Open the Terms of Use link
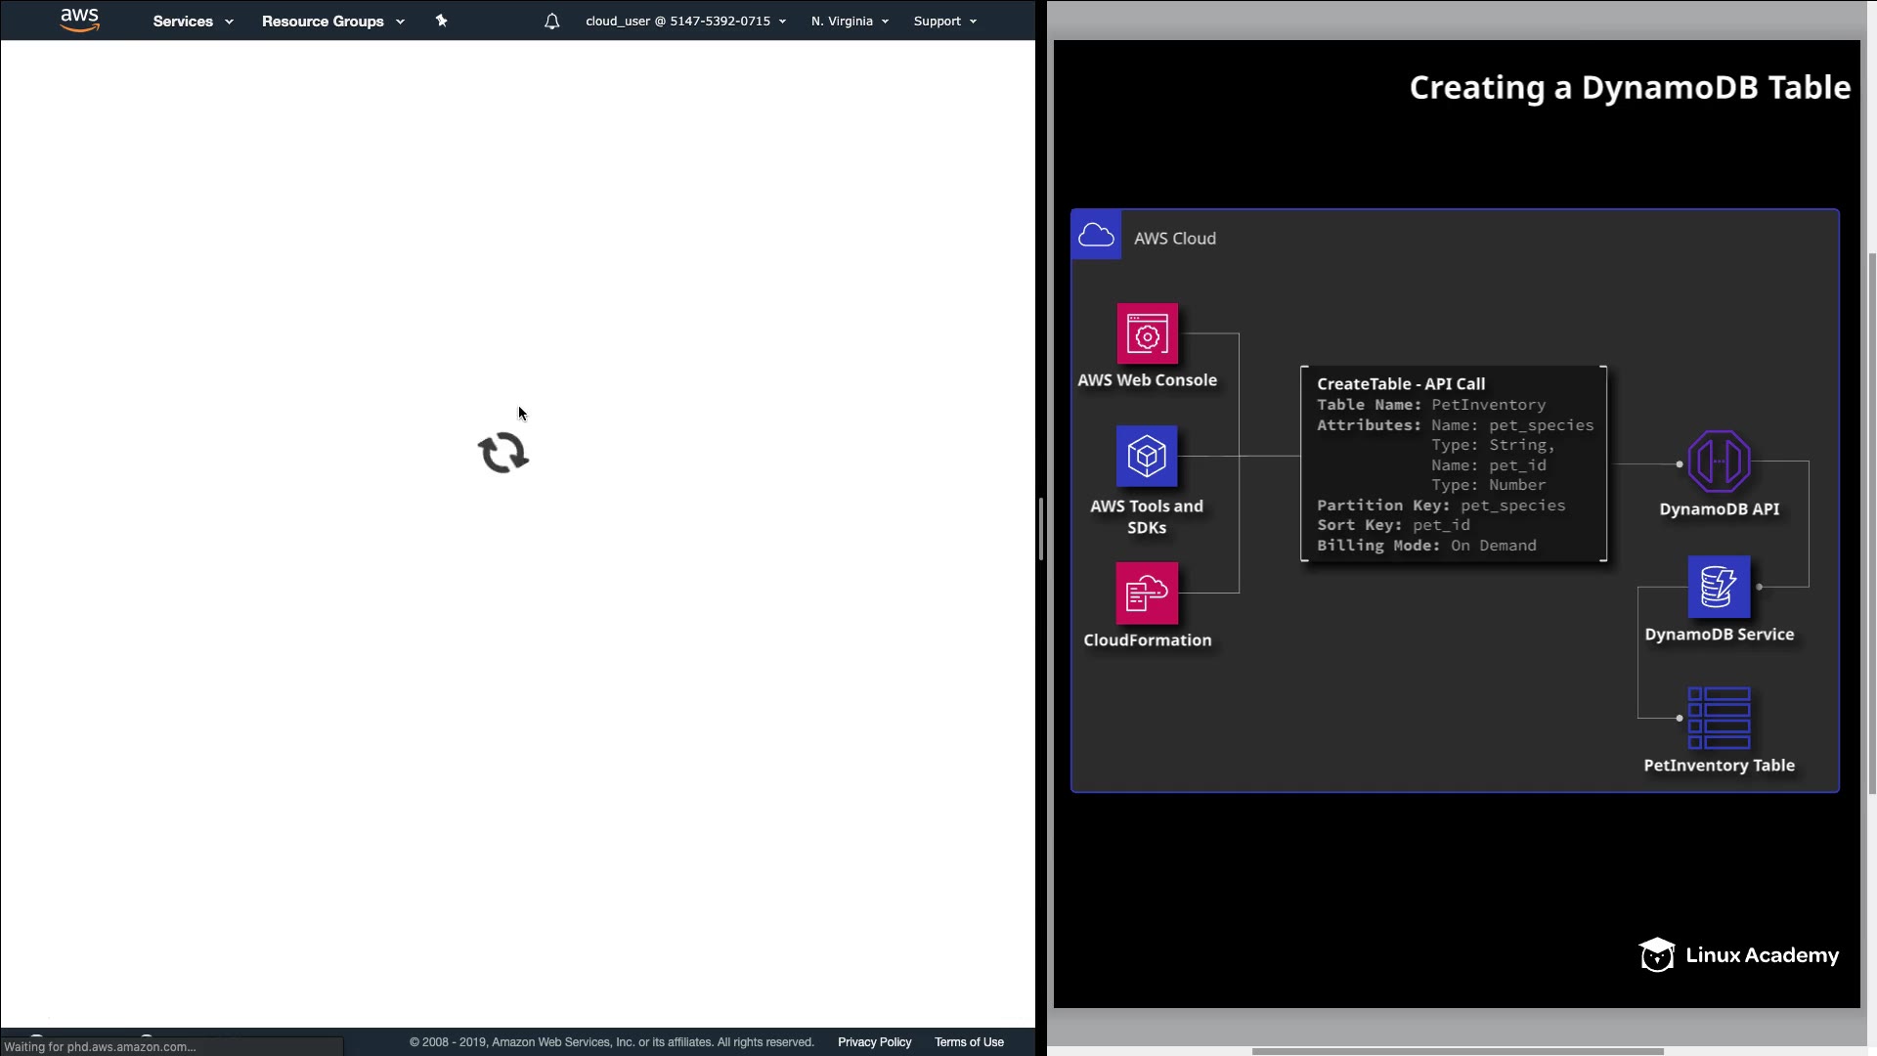Viewport: 1877px width, 1056px height. pyautogui.click(x=969, y=1042)
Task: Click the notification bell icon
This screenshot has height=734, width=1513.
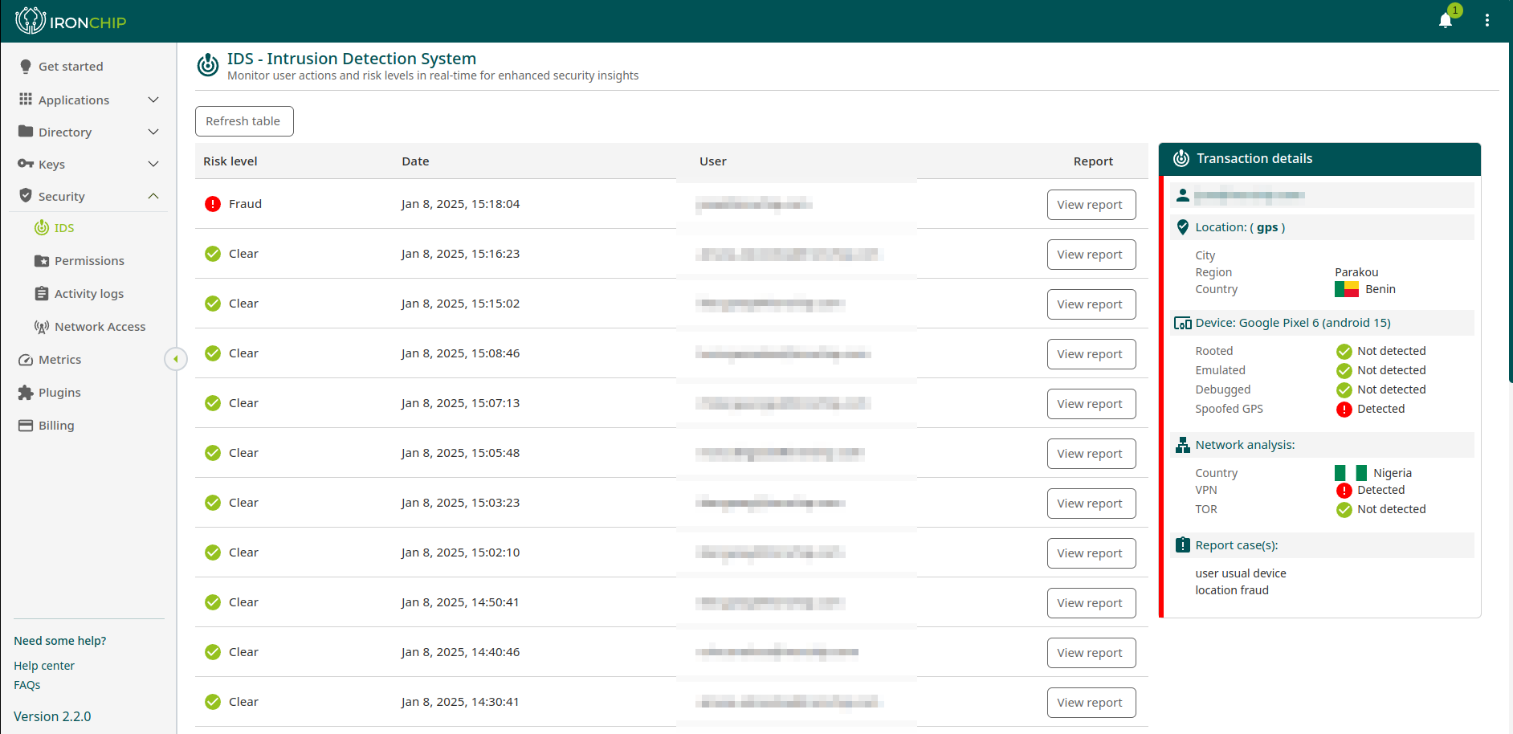Action: (x=1446, y=20)
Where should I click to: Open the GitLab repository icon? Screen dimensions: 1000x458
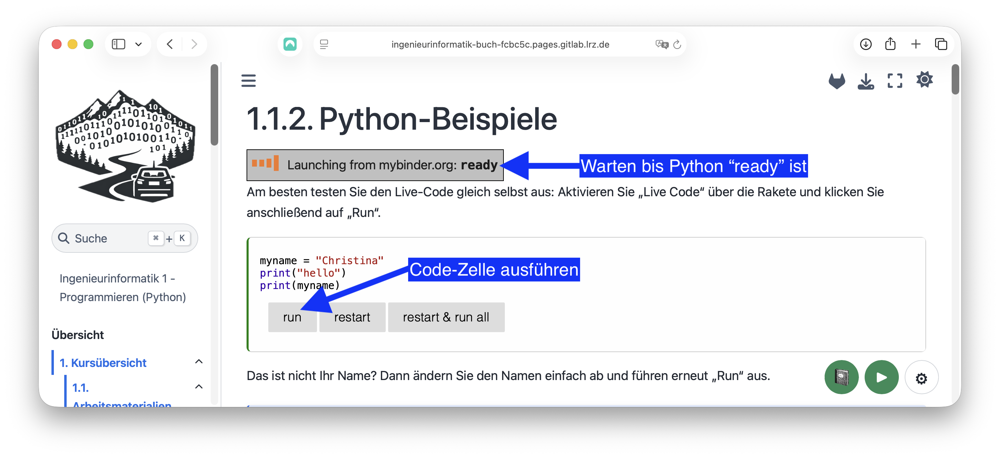837,81
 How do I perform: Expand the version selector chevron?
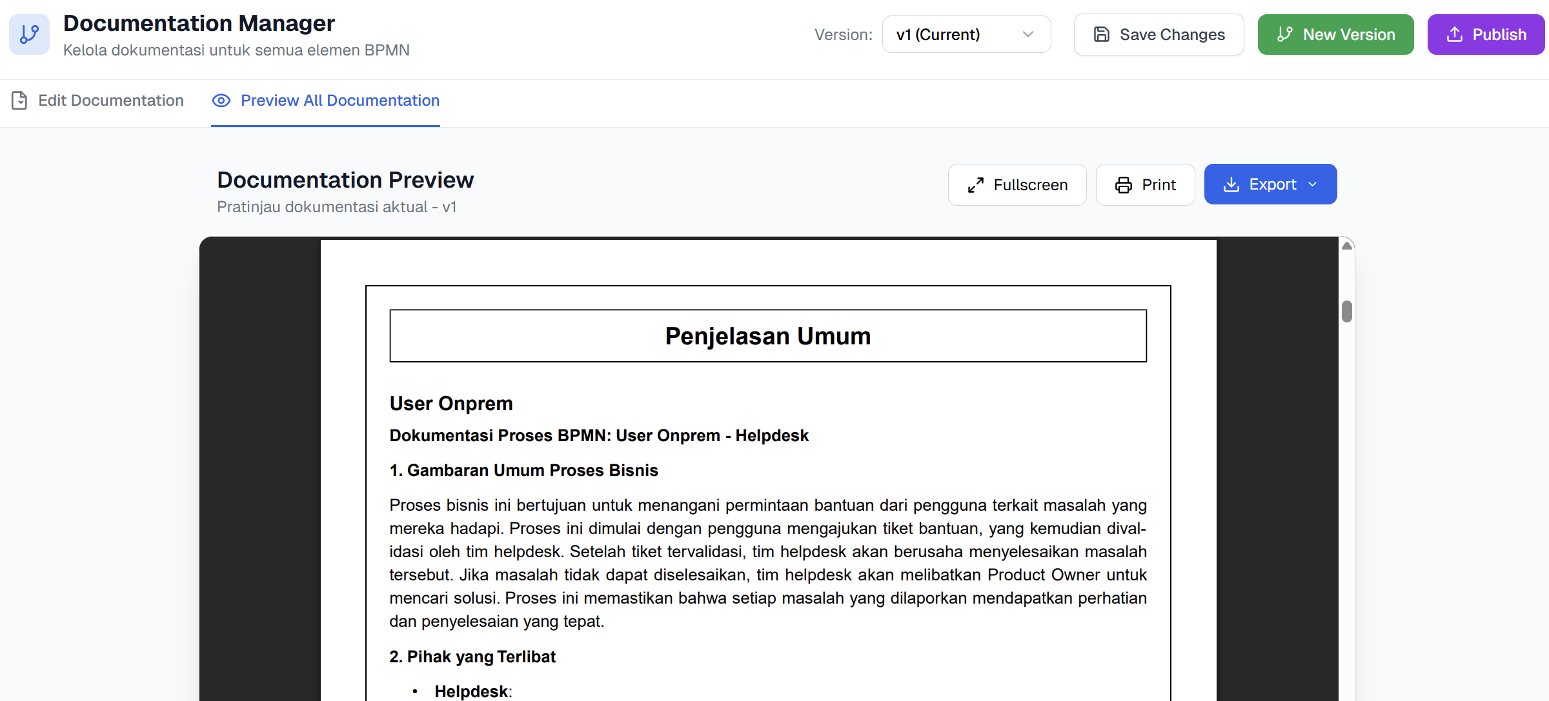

# # # # # # #

▶ _Exercise details_:
Across the whole listing above, repeat each line exactly and leave out the images.

▶ _Solution_:
Open the Terms of Use link
Viewport: 1877px width, 1056px height. pyautogui.click(x=969, y=1042)
Task: Click the notification bell icon
This screenshot has height=734, width=1513.
Action: (x=1446, y=20)
Where should I click to: Open the GitLab repository icon? Screen dimensions: 1000x458
837,81
 How do I perform: Expand the version selector chevron?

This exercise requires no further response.